Second Thoughts

To manipulate time, we must first understand how it works

The popularity of films like <em>Back to the Future</em> (above) and <em>The Time Machine</em> (below) speaks to the human desire to be free of the shackles of time.  (Everett Collection)
The popularity of films like Back to the Future (above) and The Time Machine (below) speaks to the human desire to be free of the shackles of time. (Everett Collection)

 

Time Travel: A History by James Gleick; Pantheon, 352 pp., $26.95

Now: The Physics of Time by Richard A. Muller; Norton, 368 pp., $27.95

Earlier this year, I was approached by a woman desperate to send a message back in time. She had made some awful mistake and wanted to know if there was any way at all to undo it. I tried to break the news gently. Even if we could build a time machine, we couldn’t change the past—by definition. And thank goodness. Prevent Hitler’s birth, and you’d clear the way for an even more horrifyingly effective Nazi leader; uninvent nuclear weapons, and you’d cripple space travel, dooming humanity to stasis and extinction. Let’s focus on changing the future. That’s hard enough.

Regret, writes James Gleick in his latest book, Time Travel, is the animating force of time-travel stories and the emotion their protagonists must ultimately learn to live with, because the alternative is invariably worse. Gleick surveys a huge variety of these tales. Their themes (personal identity, free will, alternative history) always manage to seem profound, and their plot devices (nonlinear narratives, causal puzzles, anachronistic farces) never go stale. Their conventions are so familiar to modern audiences that it’s easy to forget how young the genre is. Some important precursors notwithstanding, the time machine didn’t exist as a category until H. G. Wells’s 1895 book by that name.

Wells captured a cultural moment. In the tradition of Ohio State University historian Stephen Kern’s The Culture of Time and Space: 1880–1918, Gleick describes how time was a preoccupation of the fin de siècle. Industrialization and urbanization had created a narrative of progress. You wouldn’t grow up doing what your parents did. Trains and telegraphs created a need for standardized time; scientific managers wrung every second out of a worker’s day; psychoanalysts and modernist authors delved into the vagaries of memory and anticipation; biologists and geologists beheld a creation that did not cease on the sixth day.

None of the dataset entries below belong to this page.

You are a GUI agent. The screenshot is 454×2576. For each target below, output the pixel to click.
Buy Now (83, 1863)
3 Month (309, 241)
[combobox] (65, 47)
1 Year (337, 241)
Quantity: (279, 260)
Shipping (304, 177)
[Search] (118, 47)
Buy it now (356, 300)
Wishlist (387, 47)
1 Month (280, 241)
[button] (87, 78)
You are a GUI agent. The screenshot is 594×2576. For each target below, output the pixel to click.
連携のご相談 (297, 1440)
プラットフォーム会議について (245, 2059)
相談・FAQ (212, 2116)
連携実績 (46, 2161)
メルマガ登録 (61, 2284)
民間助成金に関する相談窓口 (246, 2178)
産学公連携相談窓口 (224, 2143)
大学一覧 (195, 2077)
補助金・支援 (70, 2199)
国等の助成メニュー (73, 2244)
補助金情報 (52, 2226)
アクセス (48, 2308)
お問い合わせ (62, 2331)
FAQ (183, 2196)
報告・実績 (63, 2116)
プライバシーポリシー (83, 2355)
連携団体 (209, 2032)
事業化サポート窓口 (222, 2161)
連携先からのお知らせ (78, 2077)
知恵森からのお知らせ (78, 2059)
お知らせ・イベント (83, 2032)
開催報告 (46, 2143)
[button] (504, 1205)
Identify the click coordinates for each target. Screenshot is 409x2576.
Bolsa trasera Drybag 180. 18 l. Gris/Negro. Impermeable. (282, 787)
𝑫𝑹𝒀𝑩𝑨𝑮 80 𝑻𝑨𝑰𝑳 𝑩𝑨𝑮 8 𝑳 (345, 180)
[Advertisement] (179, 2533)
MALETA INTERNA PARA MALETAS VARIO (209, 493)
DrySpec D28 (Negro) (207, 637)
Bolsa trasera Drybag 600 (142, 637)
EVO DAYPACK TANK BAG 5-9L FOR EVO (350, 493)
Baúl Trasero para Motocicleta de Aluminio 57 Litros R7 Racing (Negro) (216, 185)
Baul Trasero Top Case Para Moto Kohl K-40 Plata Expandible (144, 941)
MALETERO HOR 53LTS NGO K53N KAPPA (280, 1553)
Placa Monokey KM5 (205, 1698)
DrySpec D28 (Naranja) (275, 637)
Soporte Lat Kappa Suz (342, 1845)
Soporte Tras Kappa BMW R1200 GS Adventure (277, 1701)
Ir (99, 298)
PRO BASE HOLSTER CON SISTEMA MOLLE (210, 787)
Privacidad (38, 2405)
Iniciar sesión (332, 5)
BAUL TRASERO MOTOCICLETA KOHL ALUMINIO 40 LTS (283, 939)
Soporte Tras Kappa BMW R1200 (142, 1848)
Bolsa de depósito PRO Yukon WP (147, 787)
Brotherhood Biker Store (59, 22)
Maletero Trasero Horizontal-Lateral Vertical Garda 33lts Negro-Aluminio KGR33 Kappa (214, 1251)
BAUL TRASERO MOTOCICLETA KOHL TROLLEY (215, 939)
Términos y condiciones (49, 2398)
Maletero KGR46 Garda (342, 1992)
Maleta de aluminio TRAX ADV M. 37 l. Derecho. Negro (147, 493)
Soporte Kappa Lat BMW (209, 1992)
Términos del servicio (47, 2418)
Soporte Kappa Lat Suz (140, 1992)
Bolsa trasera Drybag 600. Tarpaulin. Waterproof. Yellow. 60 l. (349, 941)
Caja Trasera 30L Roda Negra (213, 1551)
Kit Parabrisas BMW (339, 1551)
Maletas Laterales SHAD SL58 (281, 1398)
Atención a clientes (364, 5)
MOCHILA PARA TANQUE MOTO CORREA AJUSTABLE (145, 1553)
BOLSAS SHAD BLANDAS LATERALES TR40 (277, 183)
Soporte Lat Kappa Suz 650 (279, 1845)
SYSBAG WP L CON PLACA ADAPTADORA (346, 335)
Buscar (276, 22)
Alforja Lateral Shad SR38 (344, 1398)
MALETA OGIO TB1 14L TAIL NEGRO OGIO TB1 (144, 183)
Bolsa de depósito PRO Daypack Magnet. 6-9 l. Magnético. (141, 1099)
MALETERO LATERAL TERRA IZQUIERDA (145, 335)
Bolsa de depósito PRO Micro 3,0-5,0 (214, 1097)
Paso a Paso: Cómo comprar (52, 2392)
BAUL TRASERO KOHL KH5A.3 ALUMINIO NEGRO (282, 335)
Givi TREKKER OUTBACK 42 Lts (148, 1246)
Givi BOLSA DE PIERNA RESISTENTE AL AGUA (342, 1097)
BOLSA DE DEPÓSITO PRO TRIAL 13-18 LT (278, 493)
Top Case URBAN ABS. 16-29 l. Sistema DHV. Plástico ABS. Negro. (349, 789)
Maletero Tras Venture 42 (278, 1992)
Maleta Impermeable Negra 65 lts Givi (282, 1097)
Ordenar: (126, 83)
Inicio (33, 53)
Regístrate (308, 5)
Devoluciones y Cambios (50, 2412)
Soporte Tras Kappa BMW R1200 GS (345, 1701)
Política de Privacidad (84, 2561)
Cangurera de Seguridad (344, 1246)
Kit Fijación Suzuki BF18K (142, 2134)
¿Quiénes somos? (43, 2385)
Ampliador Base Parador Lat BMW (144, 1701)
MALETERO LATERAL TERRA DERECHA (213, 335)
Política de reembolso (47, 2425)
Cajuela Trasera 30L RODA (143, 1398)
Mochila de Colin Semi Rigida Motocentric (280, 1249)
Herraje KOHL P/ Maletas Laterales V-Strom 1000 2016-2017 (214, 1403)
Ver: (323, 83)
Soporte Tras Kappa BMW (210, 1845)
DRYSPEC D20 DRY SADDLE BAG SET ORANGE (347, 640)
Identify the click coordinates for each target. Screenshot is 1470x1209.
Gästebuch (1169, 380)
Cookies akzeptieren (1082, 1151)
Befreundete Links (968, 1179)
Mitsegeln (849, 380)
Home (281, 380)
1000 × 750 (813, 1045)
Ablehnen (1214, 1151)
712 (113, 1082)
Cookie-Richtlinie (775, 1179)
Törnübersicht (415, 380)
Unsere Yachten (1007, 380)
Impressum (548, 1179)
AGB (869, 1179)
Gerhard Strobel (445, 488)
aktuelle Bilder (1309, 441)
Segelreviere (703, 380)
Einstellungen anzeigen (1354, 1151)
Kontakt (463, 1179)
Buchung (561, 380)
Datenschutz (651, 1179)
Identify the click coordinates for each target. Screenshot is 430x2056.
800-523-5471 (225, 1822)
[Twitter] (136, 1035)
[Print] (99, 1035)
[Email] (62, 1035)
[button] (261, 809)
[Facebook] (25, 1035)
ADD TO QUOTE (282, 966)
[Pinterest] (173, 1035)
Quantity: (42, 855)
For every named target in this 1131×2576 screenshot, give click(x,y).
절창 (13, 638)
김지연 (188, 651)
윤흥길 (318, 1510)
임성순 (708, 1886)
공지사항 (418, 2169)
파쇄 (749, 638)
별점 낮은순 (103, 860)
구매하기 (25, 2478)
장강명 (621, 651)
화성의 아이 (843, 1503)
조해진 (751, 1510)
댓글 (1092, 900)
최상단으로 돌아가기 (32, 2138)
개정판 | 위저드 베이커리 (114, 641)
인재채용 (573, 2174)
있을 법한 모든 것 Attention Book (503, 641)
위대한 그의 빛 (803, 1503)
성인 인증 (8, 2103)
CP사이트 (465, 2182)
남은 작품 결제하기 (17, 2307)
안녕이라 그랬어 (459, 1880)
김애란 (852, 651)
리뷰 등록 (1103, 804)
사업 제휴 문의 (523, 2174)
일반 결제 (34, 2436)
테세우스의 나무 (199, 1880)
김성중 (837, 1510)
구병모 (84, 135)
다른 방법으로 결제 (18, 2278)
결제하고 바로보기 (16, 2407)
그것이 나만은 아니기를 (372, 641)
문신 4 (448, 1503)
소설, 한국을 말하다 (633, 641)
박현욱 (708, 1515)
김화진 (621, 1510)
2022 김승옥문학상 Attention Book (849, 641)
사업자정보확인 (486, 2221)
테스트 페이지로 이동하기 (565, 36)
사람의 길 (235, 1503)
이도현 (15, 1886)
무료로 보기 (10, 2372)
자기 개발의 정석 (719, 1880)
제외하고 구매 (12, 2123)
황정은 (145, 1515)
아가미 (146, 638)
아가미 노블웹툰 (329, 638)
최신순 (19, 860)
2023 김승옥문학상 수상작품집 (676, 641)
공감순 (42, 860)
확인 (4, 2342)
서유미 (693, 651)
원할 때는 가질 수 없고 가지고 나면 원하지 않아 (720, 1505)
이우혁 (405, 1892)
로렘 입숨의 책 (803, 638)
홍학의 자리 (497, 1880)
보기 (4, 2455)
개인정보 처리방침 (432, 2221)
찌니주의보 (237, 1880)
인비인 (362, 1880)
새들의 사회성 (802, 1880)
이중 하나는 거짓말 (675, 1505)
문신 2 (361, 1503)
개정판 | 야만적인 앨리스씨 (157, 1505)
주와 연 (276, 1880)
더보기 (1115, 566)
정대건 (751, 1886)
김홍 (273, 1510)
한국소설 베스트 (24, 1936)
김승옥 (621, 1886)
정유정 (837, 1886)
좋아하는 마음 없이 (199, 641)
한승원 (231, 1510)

Not least, Einstein threw out the classical view of absolute time. Physics is routinely invoked in time-travel stories, whose characters never seem to have heard of time machines and have to be sat down, lectured on the fourth dimension, and warned not to have sex with people who look curiously like them. And yet physicists have followed as often as they’ve led. Time-travel authors recognized causal paradoxes—killing your grandfather and all that—long before the supposed experts did. “The rules of time travel have been written not by scientists but by storytellers,” Gleick writes. Unfortunately, Gleick is weaker on the science than on the stories, relying on spotty secondary reading rather than the exhaustive interviewing that distinguished his previous books.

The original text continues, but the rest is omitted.